I'm amazed that people still don't understand and appreciate how much NeXT
really accomplished, even though they failed as a company... 

NeXT created an insanely elegant, compact, and powerful object framework
for NeXTstep - something like 39 class objects for the whole thing? -
while Taligent, on the other hand, produced something like 50,000 objects
and several million lines of code and, gosh, surprisingly, it all blew up?  
(I don't remember the exact numbers, but some NeXT developers sitting in
the audience at a Taligent developer conference nearly wet themselves
laughing about it.)  Hooray for static IDLs!  Hooray for overfactoring
everything within a nanometer of its life!  Hooray for bloat on a totally
mindfucking scale!
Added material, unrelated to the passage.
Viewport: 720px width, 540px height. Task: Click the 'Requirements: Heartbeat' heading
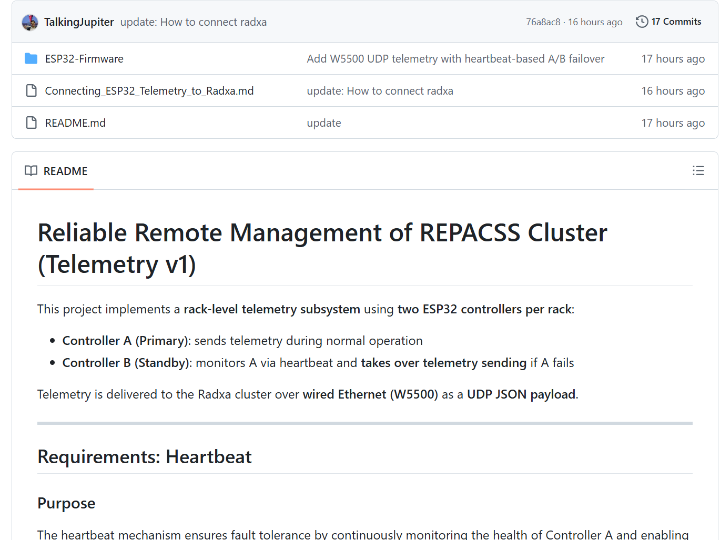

Bleah.  Have you seen the latest Java class library
posters?  They're the size of billboards now.

You can actually _learn_ ObjC and the Cocoa API and keep much of it in
your head.  That makes it _productive_, even if it is "weird".  And I've
got NeXT machines here with 400MB hard drives that contain the entire OS,
developer tools, applications, swap space, AND room for my home directory;  
what's it take to unpack the latest Mozilla/Linux/Whatever SOURCE and try
to build it these days?

It doesn't matter, though; Apple seems to be shifting more to Java anyway.
So next year they'll be selling you a fattened up 1970s microcontroller
running a 1980s microkernel under a 1990s BSD runtime (dating back to the
70s, of course) with a 1980s language (actually two languages from the 70s
glommed together) but with a 2000 price tag.  And it won't even be as
pretty as NeXTstep was, given how "Aqua" has already degenerated into an
inconsistent mess, but whatever.  It'll be SHINY!  Woohoo!

Of course, after the x86 commodity market gives Apple the Bitch Slap of
Reality and they stop making hardware altogether to focus on OSes or
developer tools, then you'll be able to write applications for Windows,
using the Cocoa API... in Java, or C#... no more icky Obj-C!  Gosh, I'm 
really looking forward to that.

-- Chris

We don't need all kinds, we just got all kinds.